Mówi: | Małgorzata Majewska |
Funkcja: | dyrektor ds. marketingu |
Firma: | Monsterpolska.pl |
Roboty mogą zastąpić ludzi w 700 różnych zawodach. Pracownicy jednak nie obawiają się automatyzacji
Nowe generacje robotów mogą spowodować, że z rynku pracy zniknie 700 zawodów. Mimo to dwie trzecie pracowników nie boi się, że zastąpią ich maszyny. 12 proc. twierdzi, że już dziś ich zadania mogłyby wykonywać roboty. Postępu technologicznego najbardziej obawiają się Niemcy – wynika z ankiety Monster.com.

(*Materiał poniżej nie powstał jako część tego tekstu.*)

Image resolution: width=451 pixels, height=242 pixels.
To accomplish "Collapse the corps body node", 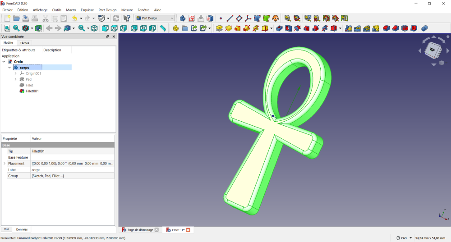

Naukowcy z Uniwersytetu w Oksfordzie twierdzą, że w przeciągu najbliższych 10-20 lat zniknie aż 700 zawodów. Przestaną one bowiem wymagać obecności człowieka, który zostanie zastąpiony przez maszynę. Szczególnie zagrożone są zawody niewymagające wysokich kwalifikacji np. sprzedawca, recepcjonista, bibliotekarz, taksówkarz czy kurier. Obawiać się o swoją przyszłość nie muszą natomiast przedstawiciele zawodów wymagających kontaktu emocjonalnego z drugim człowiekiem, kompetencji miękkich lub zdolności manualnych. Z badań przeprowadzonych przez Monster.com wynika, że pracownicy nie boją się jednak zastąpienia ich pracy przez maszyny – tego zdania jest 63 proc. ankietowanych.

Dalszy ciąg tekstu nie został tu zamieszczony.